◆ **Task input**:
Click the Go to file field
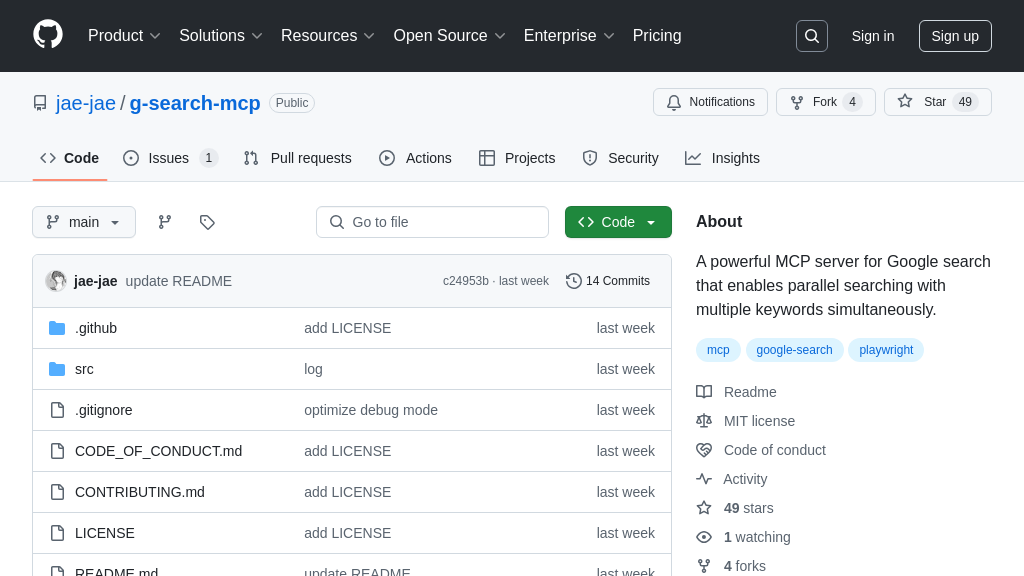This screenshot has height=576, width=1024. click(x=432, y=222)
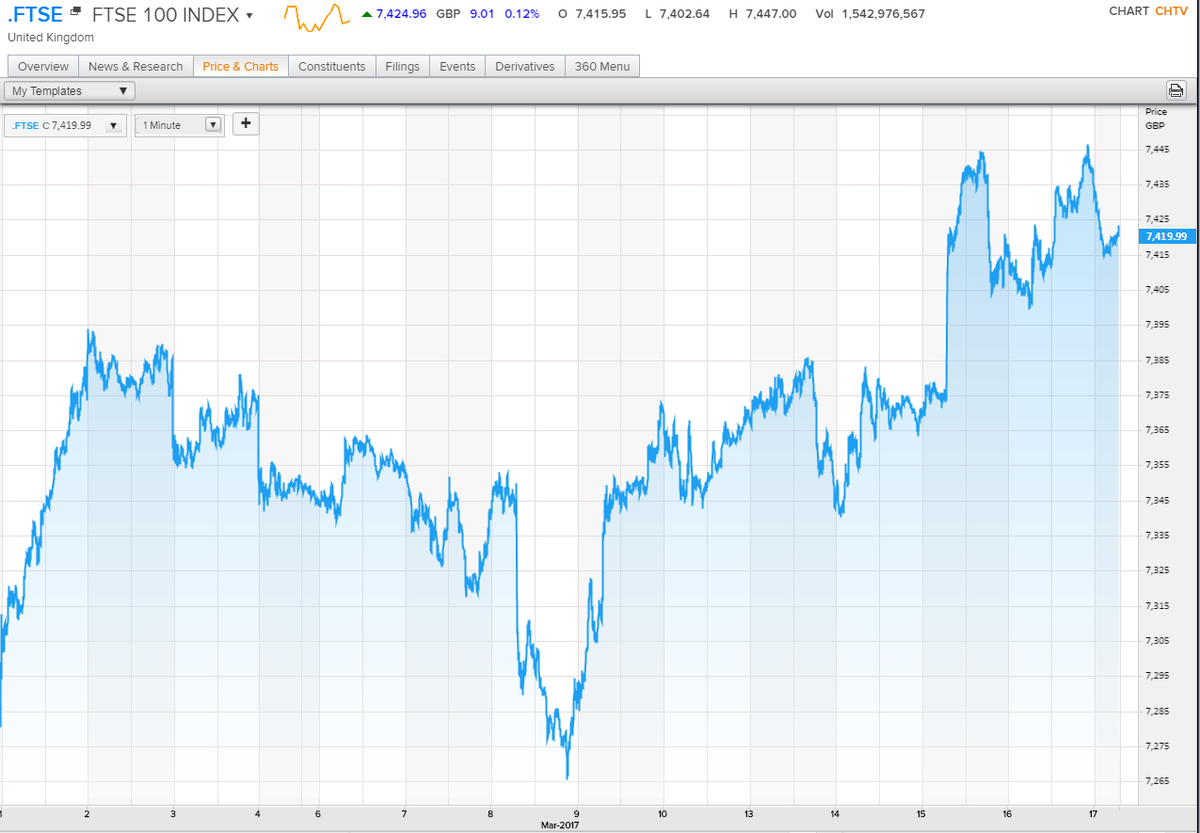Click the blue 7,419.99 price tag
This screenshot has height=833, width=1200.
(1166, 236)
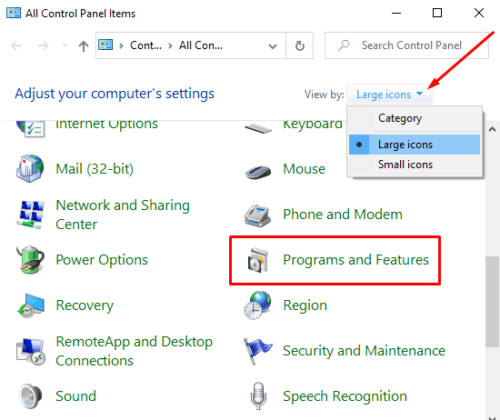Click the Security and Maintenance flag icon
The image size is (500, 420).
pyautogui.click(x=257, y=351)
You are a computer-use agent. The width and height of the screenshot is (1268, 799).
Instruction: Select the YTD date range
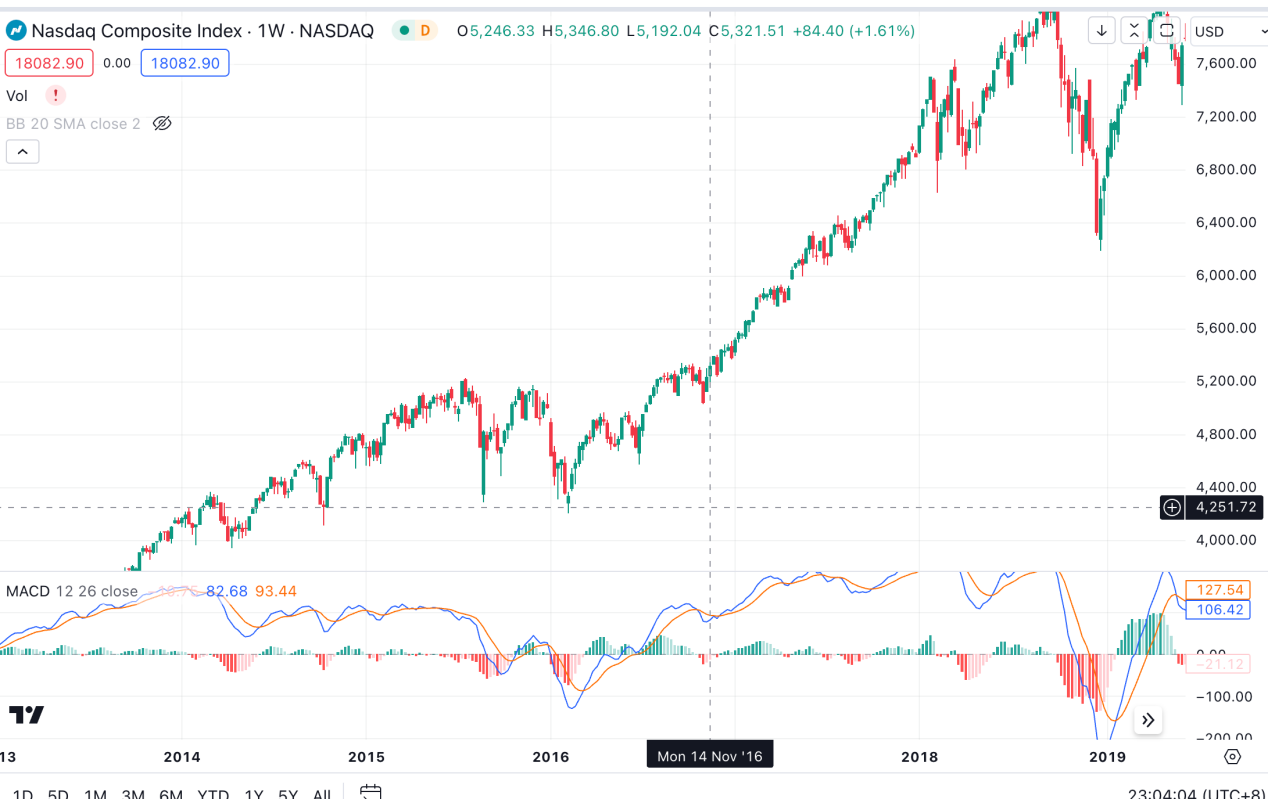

◆ **Work to be completed**: Reproduce the data above word for word and omit the images.

◆ **Expected answer**:
Click the Go to file field
This screenshot has height=576, width=1024. click(x=432, y=222)
Click the blue 7,419.99 price tag
This screenshot has height=833, width=1200.
(1166, 236)
Click the Security and Maintenance flag icon
The image size is (500, 420).
pyautogui.click(x=257, y=351)
You are a computer-use agent. The width and height of the screenshot is (1268, 799).
Instruction: Select the YTD date range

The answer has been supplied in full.